Tra 18.500 e 14.000 anni fa, una popolazione di antichi cani geneticamente simili era diffusa in tutta l’Eurasia occidentale, dalla grotta di Gough al sito di Pınarbaşı. Lo dimostrano anche le analisi genetiche condotte sul DNA mitocondriale. I dati indicano inoltre che questa popolazione canina era associata a gruppi umani geneticamente e culturalmente differenti: popolazioni magdaleniane nella grotta di Gough, comunità epigravettiane in altri siti europei e cacciatori-raccoglitori anatolici nel sito di Pınarbaşı. Sembra quindi che cani e umani abbiano avuto storie di popolazione differenti, anche se intrecciate.

La diffusione del cane potrebbe essere stata associata alla circolazione di gruppi umani, ascendenze e culture materiali epigravettiane, che intorno a 16.000 anni fa entrarono in relazione con le popolazioni magdaleniane dell’Europa settentrionale. In questo scenario, è possibile che i cani si siano diffusi tra i cacciatori-raccoglitori del Regno Unito e della Spagna del tardo Paleolitico attraverso interazioni con popolazioni epigravettiane.

I primi cani della storia umana erano quindi già integrati in gruppi umani distinti dal punto di vista culturale e geografico. I resti ritrovati nella grotta di Gough e nel sito di Pınarbaşı evidenziano pratiche di trattamento e di sepoltura condivise con gli esseri umani. Questo trattamento simbolico anticipa al Paleolitico superiore pratiche note anche per il Mesolitico.

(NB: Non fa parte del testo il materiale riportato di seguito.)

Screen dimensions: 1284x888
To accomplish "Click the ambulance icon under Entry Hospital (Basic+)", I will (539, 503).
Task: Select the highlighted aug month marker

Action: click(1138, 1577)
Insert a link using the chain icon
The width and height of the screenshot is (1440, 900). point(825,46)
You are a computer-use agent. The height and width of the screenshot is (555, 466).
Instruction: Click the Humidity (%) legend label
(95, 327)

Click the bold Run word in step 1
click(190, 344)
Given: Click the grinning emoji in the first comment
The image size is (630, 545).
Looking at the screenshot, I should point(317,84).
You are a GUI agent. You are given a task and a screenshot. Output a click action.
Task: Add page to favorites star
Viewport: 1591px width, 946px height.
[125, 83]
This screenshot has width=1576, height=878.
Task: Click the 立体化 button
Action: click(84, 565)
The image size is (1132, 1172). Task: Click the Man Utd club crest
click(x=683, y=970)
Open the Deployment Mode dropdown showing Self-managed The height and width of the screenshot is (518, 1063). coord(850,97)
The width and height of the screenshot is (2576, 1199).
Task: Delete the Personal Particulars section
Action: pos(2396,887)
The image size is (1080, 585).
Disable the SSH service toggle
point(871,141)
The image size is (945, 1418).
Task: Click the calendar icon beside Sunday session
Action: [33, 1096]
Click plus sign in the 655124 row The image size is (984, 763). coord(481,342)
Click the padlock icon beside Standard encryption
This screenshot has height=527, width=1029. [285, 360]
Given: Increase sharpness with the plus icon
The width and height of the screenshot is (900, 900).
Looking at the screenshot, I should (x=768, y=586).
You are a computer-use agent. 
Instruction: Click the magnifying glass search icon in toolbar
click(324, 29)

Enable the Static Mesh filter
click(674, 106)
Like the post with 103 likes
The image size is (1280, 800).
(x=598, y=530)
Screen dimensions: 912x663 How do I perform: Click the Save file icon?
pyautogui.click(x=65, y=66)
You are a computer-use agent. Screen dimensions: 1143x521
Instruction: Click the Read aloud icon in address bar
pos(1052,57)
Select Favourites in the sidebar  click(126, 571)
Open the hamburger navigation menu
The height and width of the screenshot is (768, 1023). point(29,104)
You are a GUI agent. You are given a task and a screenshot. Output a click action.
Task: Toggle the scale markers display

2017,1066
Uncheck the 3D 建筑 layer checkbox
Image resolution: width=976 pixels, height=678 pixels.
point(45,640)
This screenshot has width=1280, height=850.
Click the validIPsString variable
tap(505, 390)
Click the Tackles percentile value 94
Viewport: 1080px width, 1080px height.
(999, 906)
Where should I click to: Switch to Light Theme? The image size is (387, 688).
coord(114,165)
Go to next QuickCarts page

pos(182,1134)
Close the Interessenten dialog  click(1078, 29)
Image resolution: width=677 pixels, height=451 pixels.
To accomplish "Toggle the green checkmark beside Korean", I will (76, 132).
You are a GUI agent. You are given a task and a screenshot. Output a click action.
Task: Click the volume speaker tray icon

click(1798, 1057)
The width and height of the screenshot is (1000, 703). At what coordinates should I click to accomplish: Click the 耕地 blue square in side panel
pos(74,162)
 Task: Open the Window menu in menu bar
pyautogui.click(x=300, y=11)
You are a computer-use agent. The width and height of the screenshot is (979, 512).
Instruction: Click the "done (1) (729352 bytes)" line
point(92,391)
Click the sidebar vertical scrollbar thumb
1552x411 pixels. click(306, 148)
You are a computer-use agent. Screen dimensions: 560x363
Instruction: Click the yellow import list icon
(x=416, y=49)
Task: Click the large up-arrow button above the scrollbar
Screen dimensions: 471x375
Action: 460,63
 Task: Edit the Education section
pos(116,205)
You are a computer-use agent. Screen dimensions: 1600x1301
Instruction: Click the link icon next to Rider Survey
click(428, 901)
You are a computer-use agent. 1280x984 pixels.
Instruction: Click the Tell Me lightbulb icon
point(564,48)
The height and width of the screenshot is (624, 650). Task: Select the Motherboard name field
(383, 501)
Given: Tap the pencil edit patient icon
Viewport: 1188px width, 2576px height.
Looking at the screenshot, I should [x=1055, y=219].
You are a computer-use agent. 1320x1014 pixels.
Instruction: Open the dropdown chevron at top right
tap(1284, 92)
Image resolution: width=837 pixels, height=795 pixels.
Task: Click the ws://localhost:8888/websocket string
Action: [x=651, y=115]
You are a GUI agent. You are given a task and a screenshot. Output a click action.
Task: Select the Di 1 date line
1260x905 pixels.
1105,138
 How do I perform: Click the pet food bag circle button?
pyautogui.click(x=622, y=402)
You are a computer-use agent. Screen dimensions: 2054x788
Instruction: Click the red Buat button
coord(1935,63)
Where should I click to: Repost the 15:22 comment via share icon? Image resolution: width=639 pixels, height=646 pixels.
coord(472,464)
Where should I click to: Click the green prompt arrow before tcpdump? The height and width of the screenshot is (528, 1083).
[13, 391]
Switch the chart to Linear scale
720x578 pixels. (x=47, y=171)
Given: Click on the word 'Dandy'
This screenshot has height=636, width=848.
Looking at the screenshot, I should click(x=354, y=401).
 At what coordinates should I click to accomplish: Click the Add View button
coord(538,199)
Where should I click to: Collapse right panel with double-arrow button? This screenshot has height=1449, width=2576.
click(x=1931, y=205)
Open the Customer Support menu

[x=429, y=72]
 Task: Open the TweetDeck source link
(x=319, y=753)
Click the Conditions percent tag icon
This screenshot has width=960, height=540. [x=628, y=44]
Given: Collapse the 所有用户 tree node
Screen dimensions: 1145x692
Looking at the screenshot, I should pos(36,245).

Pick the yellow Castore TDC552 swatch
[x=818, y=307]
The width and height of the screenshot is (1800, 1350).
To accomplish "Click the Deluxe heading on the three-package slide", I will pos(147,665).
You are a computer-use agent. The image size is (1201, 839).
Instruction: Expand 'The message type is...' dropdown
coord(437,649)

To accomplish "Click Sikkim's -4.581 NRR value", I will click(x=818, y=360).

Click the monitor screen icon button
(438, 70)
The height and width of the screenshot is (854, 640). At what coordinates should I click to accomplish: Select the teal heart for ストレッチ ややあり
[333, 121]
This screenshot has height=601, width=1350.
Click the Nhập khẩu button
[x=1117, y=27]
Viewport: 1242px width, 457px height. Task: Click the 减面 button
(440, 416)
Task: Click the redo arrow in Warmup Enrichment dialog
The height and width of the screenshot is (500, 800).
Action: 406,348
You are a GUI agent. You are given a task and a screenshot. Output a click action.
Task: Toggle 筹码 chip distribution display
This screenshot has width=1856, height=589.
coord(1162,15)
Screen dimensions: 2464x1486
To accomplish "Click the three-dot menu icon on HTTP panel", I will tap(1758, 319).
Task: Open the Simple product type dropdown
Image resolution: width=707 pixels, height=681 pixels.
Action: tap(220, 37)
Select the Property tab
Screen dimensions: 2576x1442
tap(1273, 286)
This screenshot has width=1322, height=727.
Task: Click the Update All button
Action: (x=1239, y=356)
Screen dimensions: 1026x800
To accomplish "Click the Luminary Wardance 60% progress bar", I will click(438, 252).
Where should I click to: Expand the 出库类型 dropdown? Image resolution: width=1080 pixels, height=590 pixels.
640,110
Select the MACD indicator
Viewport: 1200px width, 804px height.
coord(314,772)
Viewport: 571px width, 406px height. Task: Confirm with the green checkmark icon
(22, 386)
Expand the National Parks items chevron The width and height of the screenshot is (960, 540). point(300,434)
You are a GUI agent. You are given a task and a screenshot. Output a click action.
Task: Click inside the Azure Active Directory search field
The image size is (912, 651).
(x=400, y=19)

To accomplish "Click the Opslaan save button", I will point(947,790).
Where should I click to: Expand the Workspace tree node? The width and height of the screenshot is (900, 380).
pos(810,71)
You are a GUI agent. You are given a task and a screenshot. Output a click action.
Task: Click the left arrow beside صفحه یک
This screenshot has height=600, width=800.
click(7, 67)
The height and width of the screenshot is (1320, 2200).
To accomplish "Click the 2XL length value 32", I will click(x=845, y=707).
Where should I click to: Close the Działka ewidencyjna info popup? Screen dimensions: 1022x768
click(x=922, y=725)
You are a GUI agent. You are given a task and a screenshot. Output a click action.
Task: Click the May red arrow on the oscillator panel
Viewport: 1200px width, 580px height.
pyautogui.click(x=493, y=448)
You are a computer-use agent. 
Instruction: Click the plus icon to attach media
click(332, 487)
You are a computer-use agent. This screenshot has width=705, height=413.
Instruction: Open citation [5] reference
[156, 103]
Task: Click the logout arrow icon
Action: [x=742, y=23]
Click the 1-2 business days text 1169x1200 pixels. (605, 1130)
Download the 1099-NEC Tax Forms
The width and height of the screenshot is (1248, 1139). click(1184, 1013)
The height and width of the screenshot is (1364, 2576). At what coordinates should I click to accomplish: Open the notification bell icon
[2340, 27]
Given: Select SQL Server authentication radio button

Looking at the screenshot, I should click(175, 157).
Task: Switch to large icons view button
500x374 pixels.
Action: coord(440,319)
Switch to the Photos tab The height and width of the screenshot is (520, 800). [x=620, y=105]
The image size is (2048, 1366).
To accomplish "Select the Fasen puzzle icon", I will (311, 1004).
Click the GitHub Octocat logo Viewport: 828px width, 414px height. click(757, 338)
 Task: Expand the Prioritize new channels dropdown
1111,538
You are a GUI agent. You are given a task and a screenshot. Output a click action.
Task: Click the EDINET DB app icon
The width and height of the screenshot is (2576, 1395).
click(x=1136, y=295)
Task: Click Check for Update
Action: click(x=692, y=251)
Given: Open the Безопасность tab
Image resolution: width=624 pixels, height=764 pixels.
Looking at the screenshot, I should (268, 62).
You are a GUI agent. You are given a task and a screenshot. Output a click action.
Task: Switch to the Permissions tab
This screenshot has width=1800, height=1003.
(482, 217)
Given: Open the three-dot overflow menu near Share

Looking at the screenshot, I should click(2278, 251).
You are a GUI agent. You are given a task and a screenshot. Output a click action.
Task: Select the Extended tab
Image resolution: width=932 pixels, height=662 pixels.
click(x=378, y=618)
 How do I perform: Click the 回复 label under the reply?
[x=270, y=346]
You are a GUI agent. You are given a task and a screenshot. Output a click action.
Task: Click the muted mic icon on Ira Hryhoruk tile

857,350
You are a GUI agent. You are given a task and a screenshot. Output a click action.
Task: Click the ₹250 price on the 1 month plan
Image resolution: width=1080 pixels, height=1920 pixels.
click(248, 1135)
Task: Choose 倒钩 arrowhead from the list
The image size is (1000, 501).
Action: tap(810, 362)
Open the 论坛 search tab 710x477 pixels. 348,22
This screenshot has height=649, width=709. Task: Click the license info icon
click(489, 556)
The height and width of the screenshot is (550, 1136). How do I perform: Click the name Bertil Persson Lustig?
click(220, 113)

Un’ulteriore indicazione dell’interazione tra esseri umani e cani arriva dalle analisi degli isotopi del carbonio e dell’azoto. A Pınarbaşı, in particolare, i dati suggeriscono una componente alimentare legata ai pesci d’acqua dolce, probabilmente forniti direttamente o indirettamente dagli esseri umani. È quindi possibile che gli esseri umani nutrissero i cani, almeno in alcuni contesti.

All’origine delle razze attuali

Le popolazioni canine attuali possono essere ricondotte a due grandi linee genetiche: una orientale, presente nell’Artico e nell’Asia orientale, e una occidentale, presente in Europa e nel Medio Oriente. Queste due linee si sarebbero separate nel Paleolitico, almeno 15.800 anni fa.

Sia i cani odierni sia i cani preistorici della linea europea e mediorientale presentano somiglianze genetiche con popolazioni di lupi del Vicino Oriente. Per evitare che il confronto fosse confuso da eventuali tracce di ibridazione recente con il cane, i ricercatori hanno utilizzato il genoma di un lupo vissuto 2.700 anni fa in Iran, nel sito archeologico di Wezmeh, come riferimento per un’antica popolazione di lupi della regione.

Il confronto genetico mostra che i cani paleolitici dell’Europa e dell’Anatolia appartenevano già alla linea occidentale eurasiatica. Gli esemplari analizzati nei siti di Gough’s Cave e Pınarbaşı risultano quindi più vicini agli antenati delle attuali razze europee e mediorientali che a quelli delle razze artiche.

I nuovi dati genetici indicano infatti che gli individui di Gough’s Cave e Pınarbaşı non erano solo cani, ma erano anche più strettamente imparentati con gli antenati delle attuali razze europee e mediorientali, come i boxer e i saluki, che con le razze artiche come gli husky siberiani. Questo significa che le principali linee genetiche dei cani attuali dovevano essersi già formate nel Paleolitico superiore.

“Le analisi genetiche aiutano a fornire una prospettiva diacronica sulla storia dei cani in Eurasia e suggeriscono una lunga e complessa storia di interazioni tra cani e uomini”, spiega Dušan Borić, del Dipartimento di Biologia ambientale della Sapienza e tra gli autori dello studio.